The final dilution is plated in the plaque assay and yields 17 plaques. We are given that 0.1mL of the final dilution is plated: Concentration_Final = (17 plaques) / (0.1 mL) = 170 plaques/mL

Calculate the initial concentration of bacteriophages

Now, using the combined dilution factor, we can calculate the initial concentration of bacteriophages: Initial concentration = Concentration_Final * Combined dilution factor = 170 plaques/mL * 1000000 = 170000000 plaques/mL Therefore, the initial density of bacteriophages in the original 1 mL solution is 170,000,000 plaques/mL.

Key concepts

Serial Dilution

Understanding the process of serial dilution is essential in a variety of scientific fields, particularly in microbiology, where it's used to reduce the concentration of a substance, such as bacteriophages, viruses that infect bacteria. This technique involves taking a small amount of a concentrated solution and adding it to a new container with a larger volume of solvent to dilute it. This process is then repeated several times to achieve a series of dilutions, each one less concentrated than the previous.

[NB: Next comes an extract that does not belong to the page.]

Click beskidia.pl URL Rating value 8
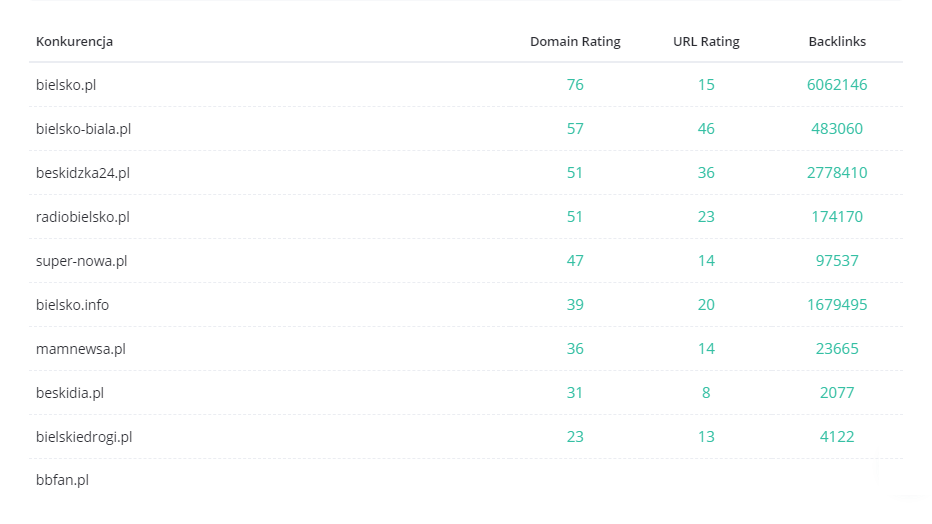tap(706, 393)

In the exercise provided, the dilution factor for each step is the volume of the sample taken (0.1 mL) divided by the total volume after dilution (10 mL), resulting in a factor of 1/100. By performing the serial dilution three times, we compound this dilution, which is mathematically represented as \(1/100 \times 1/100 \times 1/100 = 1/1,000,000\). The essence of this technique is not just to dilute the solution but to do so in a controlled manner that allows for easy calculation of concentration or density of the original sample, which is why maintaining precise volumes and dilution factors is crucial.

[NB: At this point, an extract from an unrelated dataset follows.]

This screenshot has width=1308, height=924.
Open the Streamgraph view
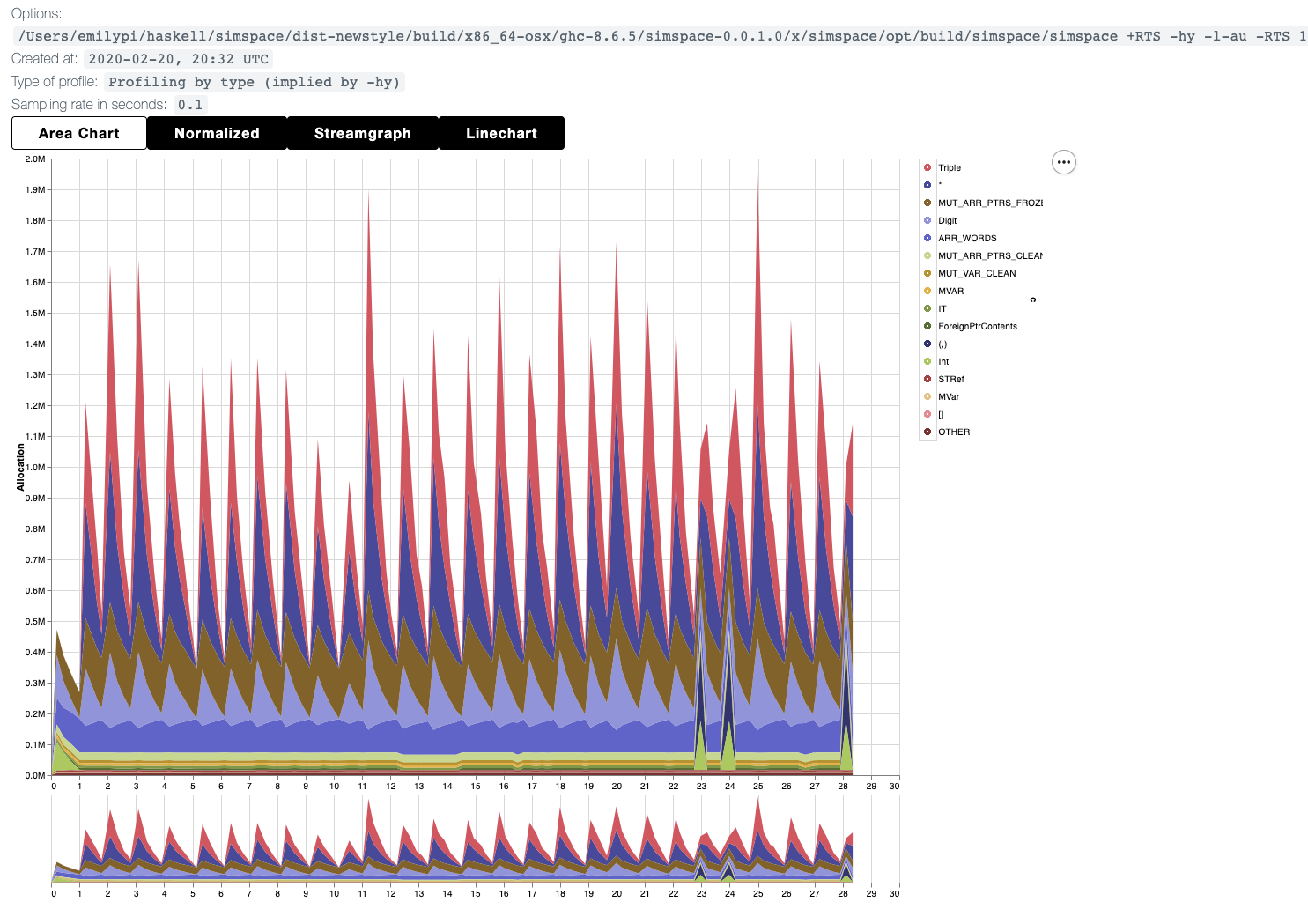[x=362, y=133]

Bacteriophage Density Calculation

Once the serial dilution is performed, it is important to understand how to calculate the density, or concentration, of bacteriophages present in the original sample. The density of bacteriophages is usually expressed in terms of the number of infectious units per milliliter, such as plaque-forming units (pfu/mL).

As outlined in the solution, we start by determining the bacteriophage concentration in the final dilution, which is based on the number of plaques formed when a small volume of the diluted sample is plated. In the provided exercise, the final dilution yields 17 plaques from 0.1 mL, which translates to a concentration of 170 plaques/mL. To calculate the initial density, we simply reverse the dilution process by multiplying this final concentration by the combined dilution factor, here \(170 \times 1,000,000 = 170,000,000\) plaques/mL. Thus, the process of calculating bacteriophage density turns complex experimental data into actionable figures that can inform further research and applications.

Plaque Formation

The plaque assay is a quantitative method used to determine the number of bacteriophages in a sample. It relies on the ability of phages to infect and lyse bacterial cells, forming clear zones called plaques. Each plaque represents an area where bacteria have been destroyed by a single bacteriophage or a cluster of bacteriophages that originated from a single infective event.

During the assay, a mixture of bacteriophages and bacteria is spread over the surface of an agar plate. As the bacteria grow, they form a lawn, except at locations where bacteriophages have infected the cells. Over time, the phages replicate and spread, eventually clearing the bacteria in that spot. These cleared spots, or plaques, are then counted. The number of plaques gives an estimate of the number of viable phages present in the original sample before dilution, which is fundamental for the calculation of bacteriophage density, hence providing critical information for studies involving bacteriophages in both basic and applied sciences.